→ **WORK REQUEST**
Would you copy out the whole listing exactly as given?

→ **DATA RECORDS**
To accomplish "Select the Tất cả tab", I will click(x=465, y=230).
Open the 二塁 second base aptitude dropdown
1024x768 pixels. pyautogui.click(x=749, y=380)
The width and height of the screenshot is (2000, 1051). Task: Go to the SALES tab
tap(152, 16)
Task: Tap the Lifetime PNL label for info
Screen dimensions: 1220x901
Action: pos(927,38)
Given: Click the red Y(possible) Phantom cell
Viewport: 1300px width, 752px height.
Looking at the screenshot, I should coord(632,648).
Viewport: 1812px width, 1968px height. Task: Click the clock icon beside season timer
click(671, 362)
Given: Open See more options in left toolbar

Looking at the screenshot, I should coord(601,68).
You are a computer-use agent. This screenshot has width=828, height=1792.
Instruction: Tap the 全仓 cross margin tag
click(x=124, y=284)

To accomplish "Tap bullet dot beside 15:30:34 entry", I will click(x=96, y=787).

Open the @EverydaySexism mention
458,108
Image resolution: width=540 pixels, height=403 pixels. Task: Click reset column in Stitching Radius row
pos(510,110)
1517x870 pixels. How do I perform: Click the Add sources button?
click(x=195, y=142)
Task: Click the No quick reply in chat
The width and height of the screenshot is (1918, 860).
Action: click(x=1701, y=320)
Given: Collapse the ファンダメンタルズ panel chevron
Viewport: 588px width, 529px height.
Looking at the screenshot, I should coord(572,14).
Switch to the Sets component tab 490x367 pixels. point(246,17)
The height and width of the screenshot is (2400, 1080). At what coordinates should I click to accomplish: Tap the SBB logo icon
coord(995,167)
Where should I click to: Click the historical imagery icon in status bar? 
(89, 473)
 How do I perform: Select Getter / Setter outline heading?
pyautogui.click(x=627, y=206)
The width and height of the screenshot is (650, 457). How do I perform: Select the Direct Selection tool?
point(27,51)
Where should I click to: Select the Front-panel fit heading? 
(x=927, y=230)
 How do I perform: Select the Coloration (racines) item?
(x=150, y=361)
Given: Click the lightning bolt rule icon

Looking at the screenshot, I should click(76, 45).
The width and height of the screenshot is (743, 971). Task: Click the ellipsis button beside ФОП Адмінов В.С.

→ **YOUR RESPONSE**
To accomplish "Select the Tất cả tab", I will click(x=465, y=230).
Open the 二塁 second base aptitude dropdown
1024x768 pixels. pyautogui.click(x=749, y=380)
The width and height of the screenshot is (2000, 1051). Task: Go to the SALES tab
tap(152, 16)
Task: Tap the Lifetime PNL label for info
Screen dimensions: 1220x901
Action: pos(927,38)
Given: Click the red Y(possible) Phantom cell
Viewport: 1300px width, 752px height.
Looking at the screenshot, I should coord(632,648).
Viewport: 1812px width, 1968px height. Task: Click the clock icon beside season timer
click(671, 362)
Given: Open See more options in left toolbar

Looking at the screenshot, I should coord(601,68).
You are a computer-use agent. This screenshot has width=828, height=1792.
Instruction: Tap the 全仓 cross margin tag
click(x=124, y=284)

To accomplish "Tap bullet dot beside 15:30:34 entry", I will click(x=96, y=787).

Open the @EverydaySexism mention
458,108
Image resolution: width=540 pixels, height=403 pixels. Task: Click reset column in Stitching Radius row
pos(510,110)
1517x870 pixels. How do I perform: Click the Add sources button?
click(x=195, y=142)
Task: Click the No quick reply in chat
The width and height of the screenshot is (1918, 860).
Action: click(x=1701, y=320)
Given: Collapse the ファンダメンタルズ panel chevron
Viewport: 588px width, 529px height.
Looking at the screenshot, I should coord(572,14).
Switch to the Sets component tab 490x367 pixels. point(246,17)
The height and width of the screenshot is (2400, 1080). At what coordinates should I click to accomplish: Tap the SBB logo icon
coord(995,167)
Where should I click to: Click the historical imagery icon in status bar? 
(89, 473)
 How do I perform: Select Getter / Setter outline heading?
pyautogui.click(x=627, y=206)
The width and height of the screenshot is (650, 457). How do I perform: Select the Direct Selection tool?
point(27,51)
Where should I click to: Select the Front-panel fit heading? 
(x=927, y=230)
 How do I perform: Select the Coloration (racines) item?
(x=150, y=361)
Given: Click the lightning bolt rule icon

Looking at the screenshot, I should click(76, 45).
The width and height of the screenshot is (743, 971). Task: Click the ellipsis button beside ФОП Адмінов В.С.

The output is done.